With roughly 330 million people still living in the United States, these departures may appear marginal. But many newly proposed electoral districts in places such as Florida and Texas will be decided by only a few thousand voters. And the outflow is unlikely to slow. Gallup polling shows that for two consecutive years, about one in five Americans say they would move permanently to another country if given the chance—a rate higher than the world average and comparable to traditional sending countries such as Guatemala or Mexico.
At the same time, net international migration—the difference between how many people enter the United States and how many leave—is falling sharply. After peaking at 2.7 million in 2024, it declined to 1.3 million in 2025 and is projected to fall further. According to the Brookings Institution, the United States may already be experiencing net population loss for the first time in 50 years.
The deeper concern is not just how many leave, but who. Decades of research shows that prospective migrants tend to be younger, more educated, more open-minded, and more entrepreneurial than average. This work builds upon these studies to suggest they are also more committed to the integrity of liberal democratic institutions.
That matters because democracies depend not only on constitutions, courts, and elections, but on citizens willing to defend them. When a country loses a disproportionate share of these people, it weakens the civic foundation on which democratic resilience rests.
In the United States—where the Trump administration has sought to limit reproductive rights, rolled back enforcement of non-discrimination protections, and overlooked accusations of sexual misconduct against senior officials—many of those leaving are likely to be young women. According to Gallup, 40% of women aged 15 to 44 say they would move abroad permanently if they could—twice the rate of men their age, and four times the rate in 2014, when it was generally in line with other age and gender groups.

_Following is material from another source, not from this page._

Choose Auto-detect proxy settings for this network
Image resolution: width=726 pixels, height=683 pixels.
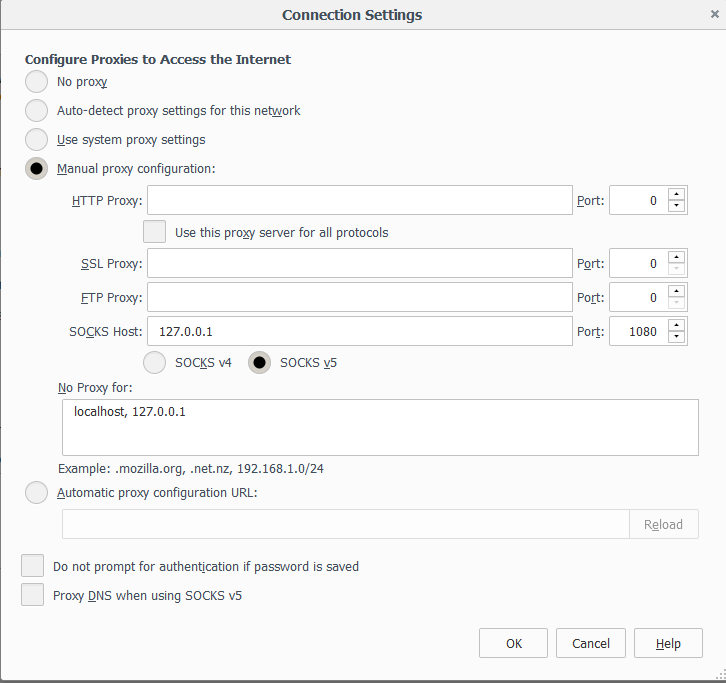pos(36,111)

Those leaving are also disproportionately affluent and educated. Demand has surged for pricey consulting services that help Americans secure residency or citizenship abroad. UBS, an international wealth management firm, reported that 31 of 87 billionaire clients had already relocated at least once in 2025, with others considering it. At least half the world’s countries offer visas or fast-track citizenship to foreigners in exchange for investments or cash.
After research funding cuts early in the second Trump administration, American scientists submitted 32% more job applications to foreign institutions in the first quarter of 2025 than during the same period the year before. A group of American scholars who study authoritarianism drew attention when they publicly relocated, convinced of the country’s democratic decline. Some critics dismissed these departures as self-serving. But as research suggests, they are also self-defeating. Nothing is more likely to hasten democratic erosion than the exit of those most committed to resisting it.
This is not to shame those who leave for career opportunities, family, or freedom. Migration is a deeply personal decision, and societies should protect the rights of those who move. But leaving the US democracy does little to save it.
Already, hundreds of thousands of Americans are pursuing a “plan B” by applying for foreign citizenship. The New Yorker even produced a narrative guide for doing so. Applications for Irish and British citizenship through ancestry surged last year, reaching record levels.
If this trend continues, the United States risks joining countries such as Hungary, India, Israel, Turkey, and other democracies that have experienced self-reinforcing cycles of authoritarian slippage and outmigration. To break that cycle, those contemplating exit must recognize that while they can certainly shape their own futures by leaving, they also shape the future at home. American democracy is counting on them.